About this exercise:
Begin at the line that contains "is (1426, 1884)." and stop after the line that contains "Looking at the", and give those lines again with "coordinate pair" swapped for "point" and everything else unchanged. Leave the pictures out of your answer.

Data shown:
------------------------------------------------------------------------
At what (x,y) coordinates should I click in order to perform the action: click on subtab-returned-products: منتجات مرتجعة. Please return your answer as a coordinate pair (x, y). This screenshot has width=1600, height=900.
------------------------------------------------------------------------
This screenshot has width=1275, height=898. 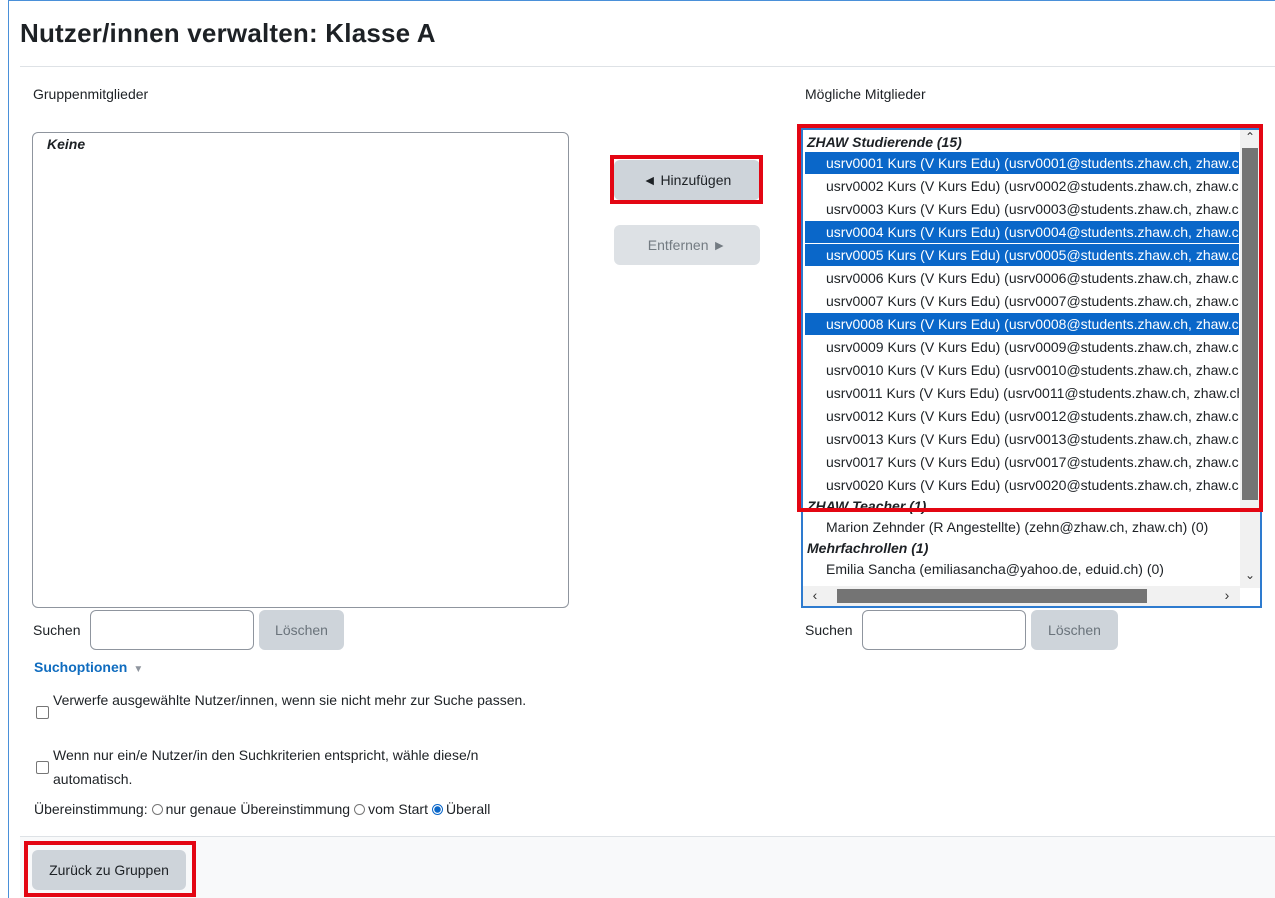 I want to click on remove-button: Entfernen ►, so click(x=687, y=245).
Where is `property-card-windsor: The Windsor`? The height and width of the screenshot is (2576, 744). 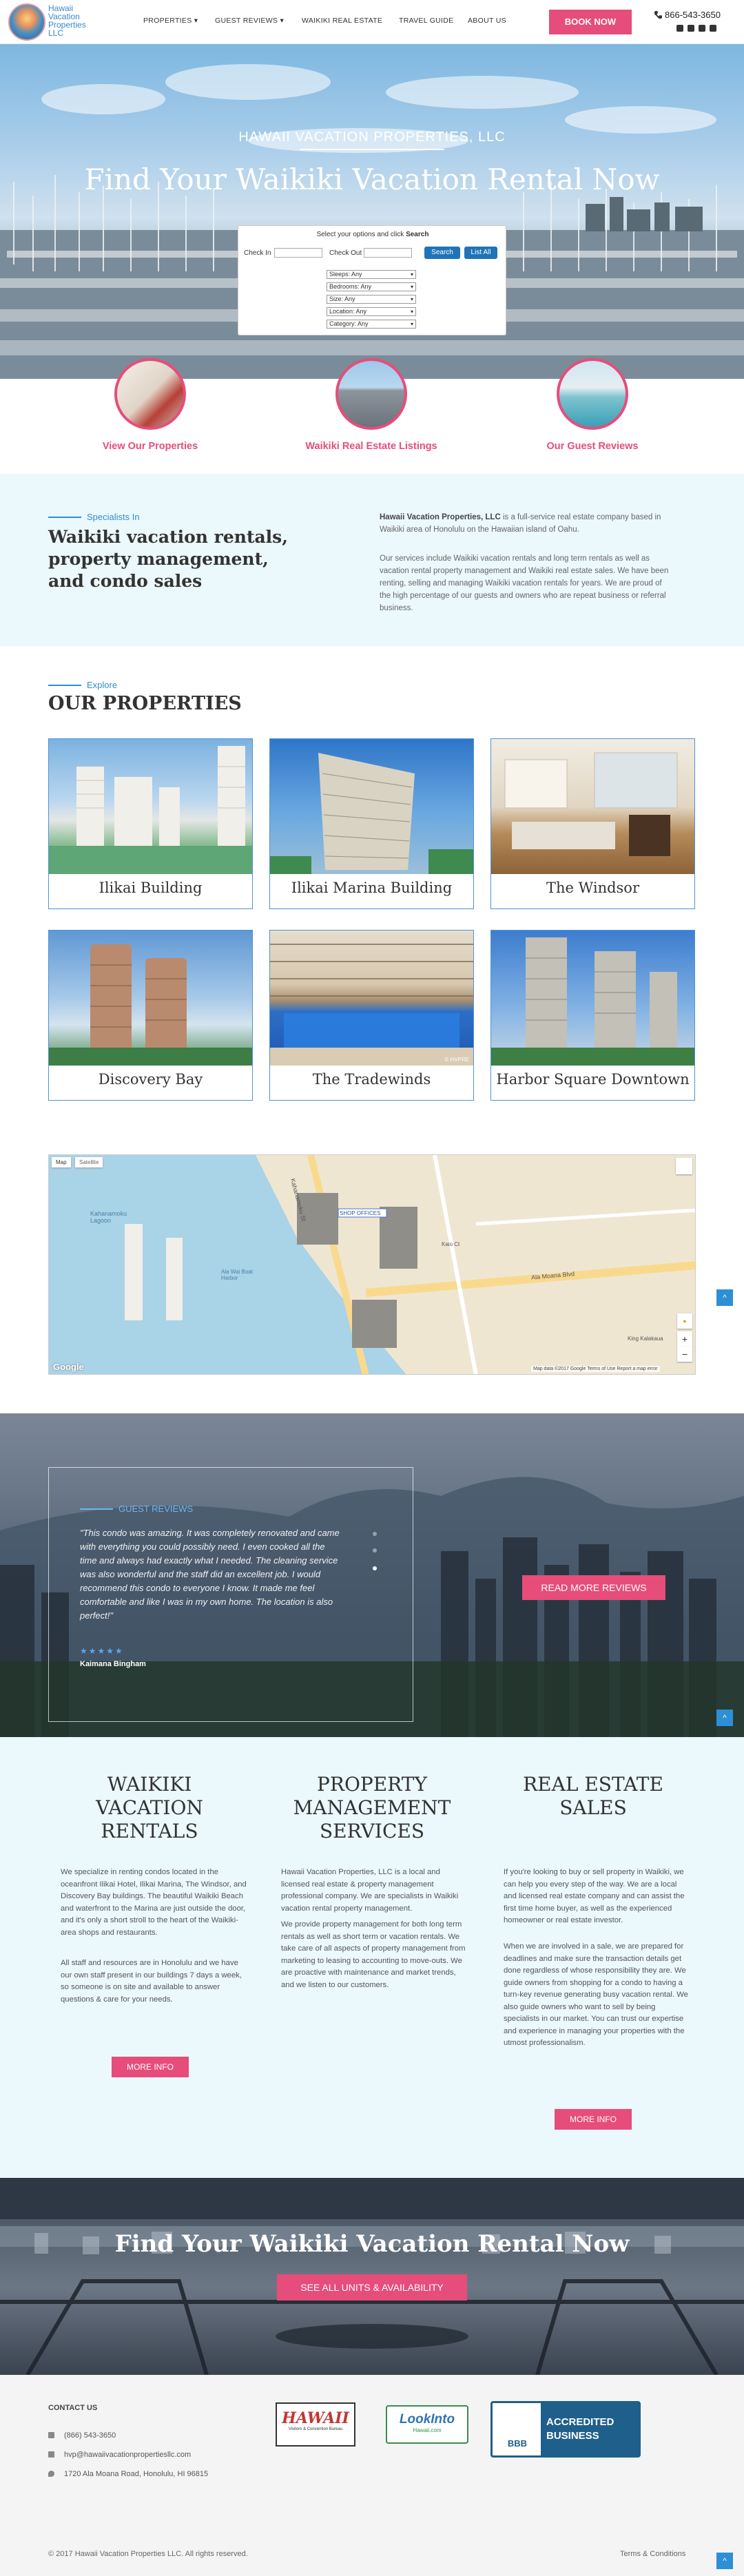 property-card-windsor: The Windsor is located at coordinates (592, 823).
------------------------------------------------------------------------
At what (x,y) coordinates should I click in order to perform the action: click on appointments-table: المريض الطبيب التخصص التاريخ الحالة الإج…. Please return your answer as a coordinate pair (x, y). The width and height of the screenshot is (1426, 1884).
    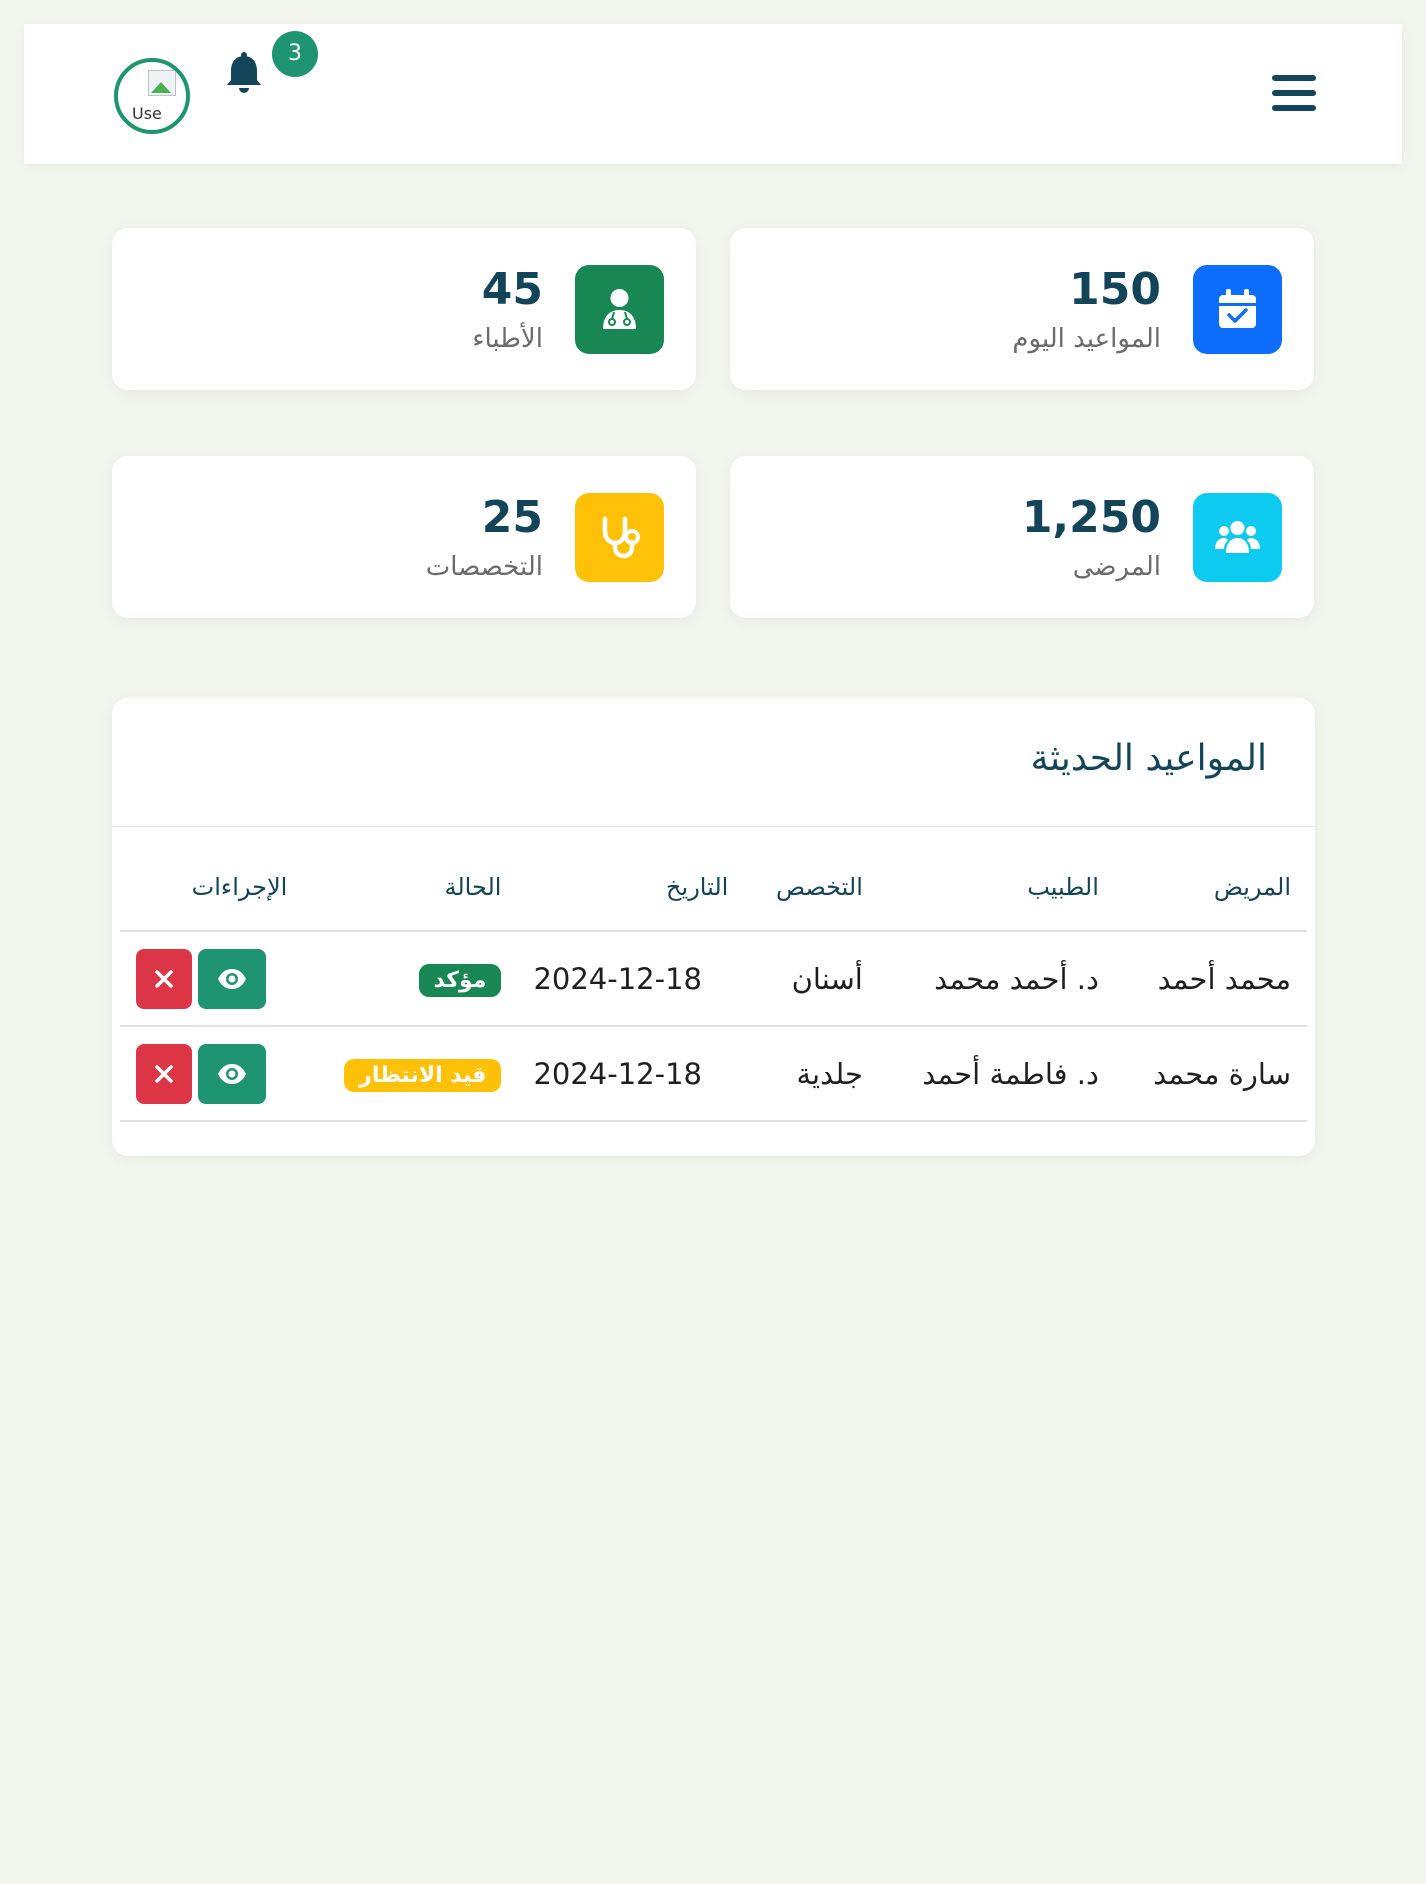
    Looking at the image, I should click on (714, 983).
------------------------------------------------------------------------
Output of the exercise:
At what (x,y) coordinates should I click in order to perform the action: click on appointments-table: المريض الطبيب التخصص التاريخ الحالة الإج…. Please return your answer as a point (x, y). The width and height of the screenshot is (1426, 1884).
    Looking at the image, I should click on (714, 983).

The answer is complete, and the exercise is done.